▶ **TO BE DONE**
Reproduce each of the following lines verbatim, keeping every character, space, and line break unchanged.

*** INFORMATION SUPPLIED

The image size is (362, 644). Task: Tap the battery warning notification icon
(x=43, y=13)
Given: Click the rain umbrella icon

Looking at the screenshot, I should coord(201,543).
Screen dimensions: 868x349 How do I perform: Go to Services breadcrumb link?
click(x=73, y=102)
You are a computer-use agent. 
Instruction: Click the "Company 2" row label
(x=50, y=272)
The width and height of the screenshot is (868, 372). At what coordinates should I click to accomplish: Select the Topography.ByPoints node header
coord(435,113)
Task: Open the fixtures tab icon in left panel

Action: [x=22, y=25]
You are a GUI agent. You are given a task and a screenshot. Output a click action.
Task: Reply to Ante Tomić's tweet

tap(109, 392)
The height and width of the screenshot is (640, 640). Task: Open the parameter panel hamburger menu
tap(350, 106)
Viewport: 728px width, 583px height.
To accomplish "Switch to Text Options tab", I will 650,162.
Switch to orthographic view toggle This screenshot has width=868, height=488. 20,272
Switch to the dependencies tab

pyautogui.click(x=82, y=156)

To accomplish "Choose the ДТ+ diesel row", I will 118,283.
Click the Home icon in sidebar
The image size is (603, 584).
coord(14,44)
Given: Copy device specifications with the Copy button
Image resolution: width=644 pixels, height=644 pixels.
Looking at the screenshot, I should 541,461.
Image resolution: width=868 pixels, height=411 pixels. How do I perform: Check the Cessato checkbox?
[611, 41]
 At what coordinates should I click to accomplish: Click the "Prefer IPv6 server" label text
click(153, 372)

******

▶ **SOLVED EXERCISE**
The image size is (362, 644). Task: Tap the battery warning notification icon
(x=43, y=13)
Given: Click the rain umbrella icon

Looking at the screenshot, I should coord(201,543).
Screen dimensions: 868x349 How do I perform: Go to Services breadcrumb link?
click(x=73, y=102)
You are a computer-use agent. 
Instruction: Click the "Company 2" row label
(x=50, y=272)
The width and height of the screenshot is (868, 372). At what coordinates should I click to accomplish: Select the Topography.ByPoints node header
coord(435,113)
Task: Open the fixtures tab icon in left panel

Action: [x=22, y=25]
You are a GUI agent. You are given a task and a screenshot. Output a click action.
Task: Reply to Ante Tomić's tweet

tap(109, 392)
The height and width of the screenshot is (640, 640). Task: Open the parameter panel hamburger menu
tap(350, 106)
Viewport: 728px width, 583px height.
To accomplish "Switch to Text Options tab", I will 650,162.
Switch to orthographic view toggle This screenshot has width=868, height=488. 20,272
Switch to the dependencies tab

pyautogui.click(x=82, y=156)

To accomplish "Choose the ДТ+ diesel row", I will 118,283.
Click the Home icon in sidebar
The image size is (603, 584).
coord(14,44)
Given: Copy device specifications with the Copy button
Image resolution: width=644 pixels, height=644 pixels.
Looking at the screenshot, I should 541,461.
Image resolution: width=868 pixels, height=411 pixels. How do I perform: Check the Cessato checkbox?
[611, 41]
 At what coordinates should I click to accomplish: Click the "Prefer IPv6 server" label text
click(153, 372)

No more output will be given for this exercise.